Recompra de papéis pelo Tesouro e falta de ação da autoridade monetária para conter dólar são contestadas

Críticos dizem que governo não tem que atenuar risco de investidores com resgate de títulos e que papel do BC é evitar volatilidade

SHEILA D"AMORIM
DA SUCURSAL DE BRASÍLIA

O primeiro teste da nova equipe econômica diante da mudança de humor no cenário internacional foi marcado por um descompasso entre as atuações do Ministério da Fazenda e do Banco Central. A preocupação em não deixar na mão investidores estrangeiros que vieram ao país aplicar em títulos prefixados de longo prazo levou o Tesouro Nacional a recomprar os papéis daqueles que queriam deixar o Brasil.
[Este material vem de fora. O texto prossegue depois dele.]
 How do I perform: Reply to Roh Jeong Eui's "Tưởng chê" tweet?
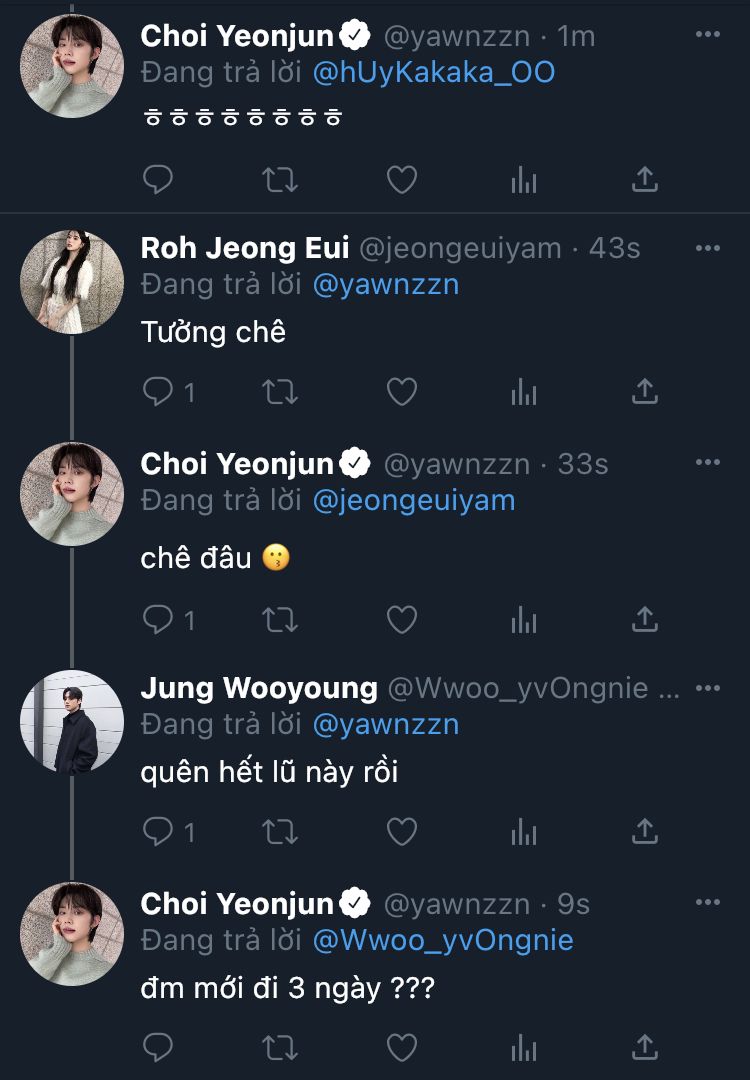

Essa atuação acabou pressionando a cotação do dólar, o que, na avaliação de analistas, deveria ter sido atenuado pelo BC -o que não ocorreu. Resultado: a moeda chegou a R$ 2,40 na quarta, e a semana foi marcada por perdas na rentabilidade de muitas aplicações financeiras.
Um dos técnicos envolvidos na avaliação do que foi feito disse à Folha que o prejuízo doeu fundo em muita gente, mas que não houve, na atuação do Tesouro, o objetivo de evitar perda para o investidor. Foi apenas para atender uma procura pela troca de títulos públicos.
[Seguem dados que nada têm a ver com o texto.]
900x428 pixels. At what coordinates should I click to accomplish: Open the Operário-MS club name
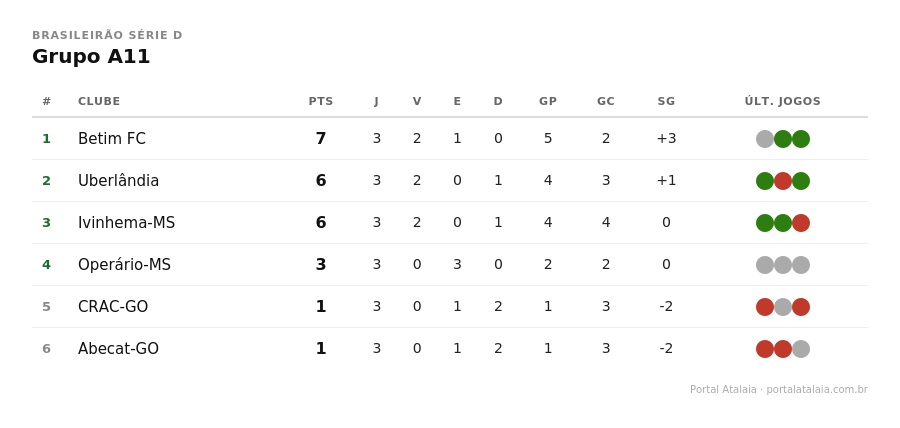(x=124, y=265)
Questionado sobre a operação, Carlos Kawall, secretário do Tesouro, disse que foi feita porque "o mercado perdeu a referência de preço com a volatilidade [no preço dos títulos], causada pela baixa liquidez".
A atuação do Tesouro dividiu opiniões dentro e fora do governo. Enquanto uns defendiam que os investidores sabem o risco que correm e, portanto, o governo não tem que atenuar prováveis prejuízos em momentos de turbulência, outros argumentam que o papel do BC é evitar uma volatilidade excessiva, que só prejudica a credibilidade do país.
De um lado, a grande preocupação dentro do governo era não comprometer um mercado novo que começou a se desenvolver neste ano, após a equipe econômica isentar do pagamento do IR (Imposto de Renda) os estrangeiros que aplicarem em títulos públicos. Como são investidores com perfil diferente dos nacionais -eles demandam papéis mais longos-, os estrangeiros são importantes para mudar o perfil de financiamento da dívida pública brasileira, que ainda é muito concentrada no curto prazo.
Do outro lado, segundo a Folha apurou, havia uma interpretação de que uma atuação mais forte do BC no câmbio na semana passada dificultaria a definição dos juros na reunião do Copom (Comitê de Política Monetária do BC), marcada para começar na terça. Isso porque o BC ficaria mais inseguro em relação ao patamar que o câmbio se estabilizará diante das mudanças de humor no cenário internacional.
Os investidores estrangeiros são fortes compradores de títulos corrigidos pelo IPCA com prazo de vencimento até 2045. Quanto mais longo o título, mais difícil é repassá-lo em período de estresse e, portanto, maior o prejuízo. Como esse mercado de longo prazo está começando no Brasil, os papéis são pouco negociados fora dos leilões tradicionais que o Tesouro faz semanalmente.
Diante da falta de liquidez, em momentos de crise, o dono do papel tem que aceitar um preço desfavorável se quiser se desfazer do título e sair do Brasil. Foi isso o que aconteceu.